AI has been touching our lives in the form of voice assistants, spam filters, schedulers, parsers, chatbots and many more. We see them in action at our homes, workplaces and the places we visit. We interact with them in order to make our lives easier. Every now and then, we see new launches of AI-powered tools which promise to help human beings perform routine tasks with greater accuracy and higher safety.
Humans are expected to perform tasks which involve creativity, judgement, emotions and human connect. People management is one such function that front-line supervisors to senior-most managers in a company perform. They need to see the company’s vision, delegate tasks, set targets, monitor progress, coach people and make course-corrections. Broadly, this is how they manage performance. Over the last ten years, many organisations around the world have made major changes in the way they manage performance of their employees. In the age of AI, there are more changes imminent.
Annual budgeting is passé
Well-run organisations have established processes to review their strategic plans, develop annual operating plans and break these annual targets to each employee there.
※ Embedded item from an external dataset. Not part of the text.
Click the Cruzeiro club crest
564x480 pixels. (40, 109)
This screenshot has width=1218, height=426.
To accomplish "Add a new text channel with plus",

With the advent of the technology tools available, speed of business has been on the rise; as a result, organisations have to be more agile. They have started planning on a quarterly basis alongside the annual exercise.
Going forward, more and more companies will adopt this new way of doing things; however, they will need to put substantial efforts of dipping into the performance data, studying market trends, connecting the dots and finally projecting various possibilities into the future. We think, with the advent of AI, we will need much lesser time and efforts to draw insights from the past and simulate various scenarios for the future.
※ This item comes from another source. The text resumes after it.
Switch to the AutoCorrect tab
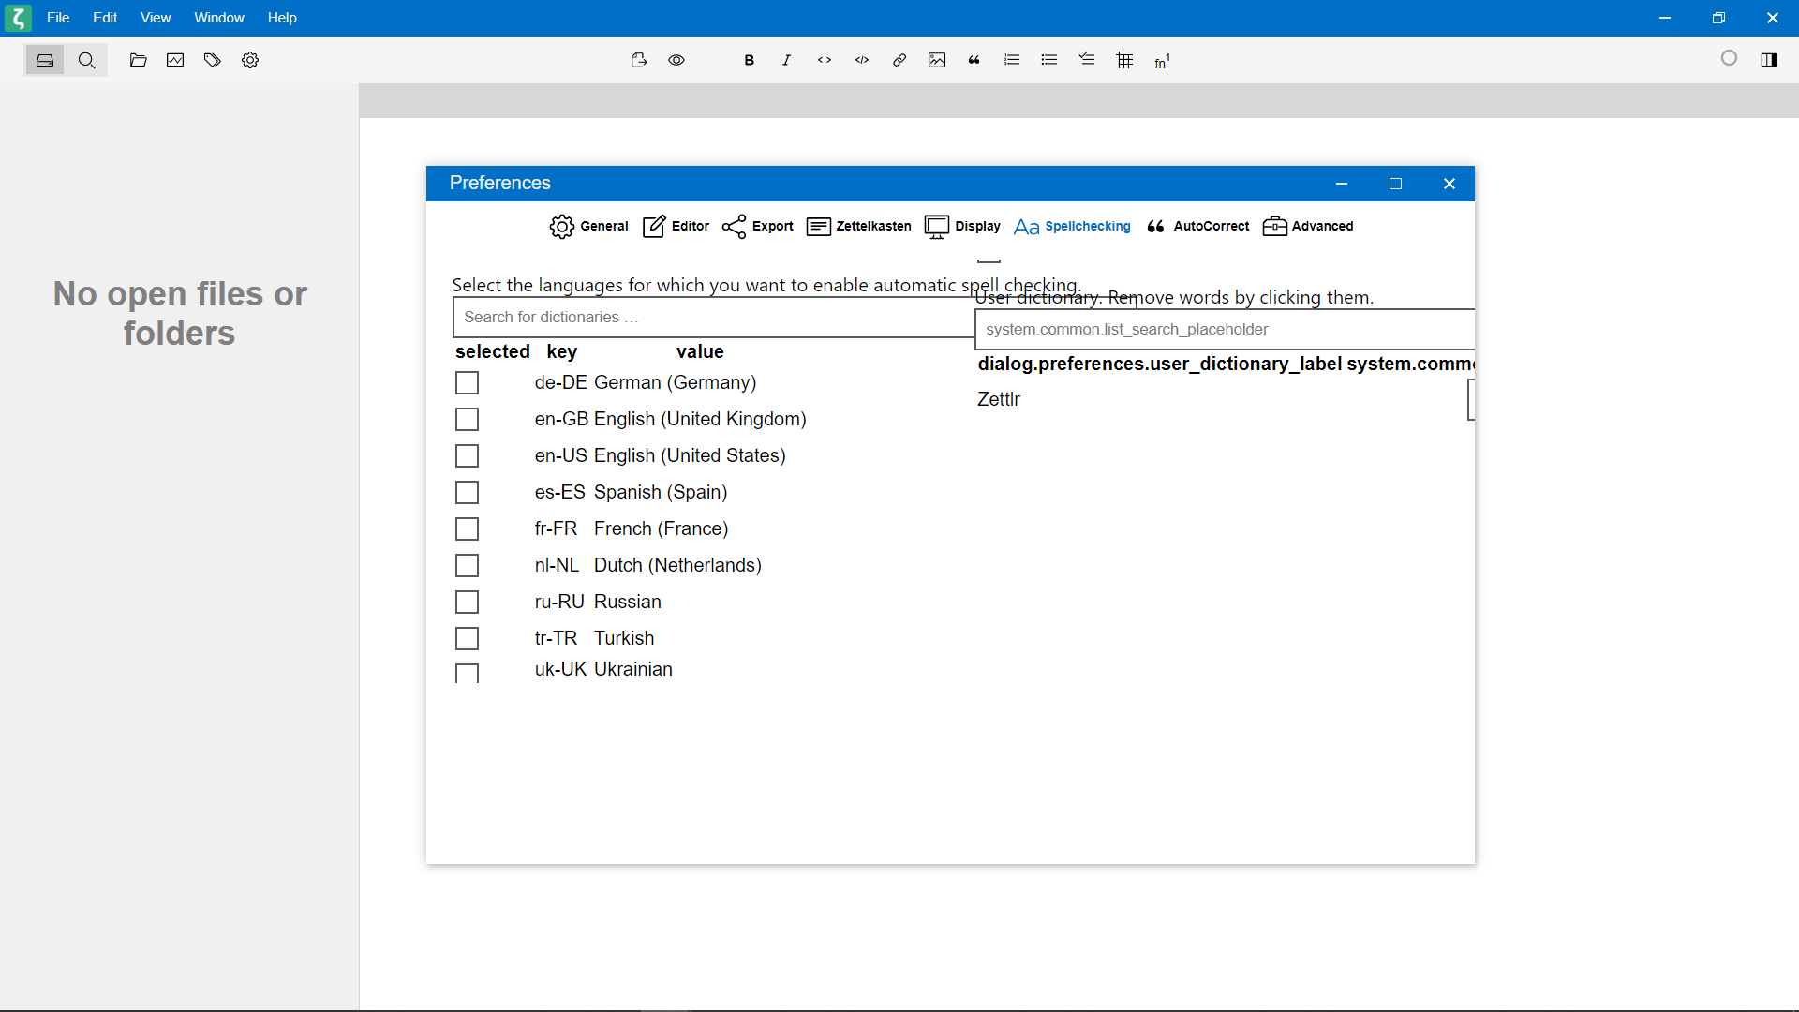Screen dimensions: 1799x1012 1198,226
Performance tracking gets real-time
As AI helps us crunch the time, planning cycles would come down from annual to quarterly. In some cases, this planning cycle could get down to weekly, daily and hourly as if the business follows game theory. Systems could monitor progress on a real-time basis. Employees and their managers can track the performance of each process and make changes. We say, means are more important than the ends. However, it is not very easy in most businesses to track the performance of each process and the employees carrying them out on a real-time basis.
Most organisations ask their employees to report their performance on certain intervals of time. Their managers spend time reviewing the reports, validate the data and discuss the performance versus the target assigned. If we have an AI-powered system, organisations would save 2-5% of their productive hours and managers could invest their time in more meaningful ways in coaching their team members than collating, validating and analysing the data.
Feedback will give way to feedforward
Traditionally we are all told about the importance of giving feedback and receiving them. It has been increasingly noticed that most of us do not receive critical feedback even if it is delivered with the highest earnestness and care. Unless one accepts a piece of feedback, the corrective action doesn’t take place.
So, thinkers have come up with the idea of feedforward which is a suggestion to make things better in future. This suggestion does not relate to the past and hence, in order to offer a feedforward comment, one does not need to know about the past behaviour or performance of the person. Secondly, the recipient is likely to accept the suggestion, comment or input rather than defending about the past behaviours.
With AI-powered performance tools, all aspects of performance (key performance indicators or KPIs) are likely to be continuously tracked on real-time, targets will be periodically revised and stakeholder feedback will be continually aggregated. Hence, the manager doesn’t really need to present all these to the team member. Rather the manager will invest efforts in feedforward conversations which are likely to make the employee get better at the role, grow in career and chart potential future paths.
As we embrace AI in our day to day life, it is important that we do the same while managing the performance of our teams and organisations.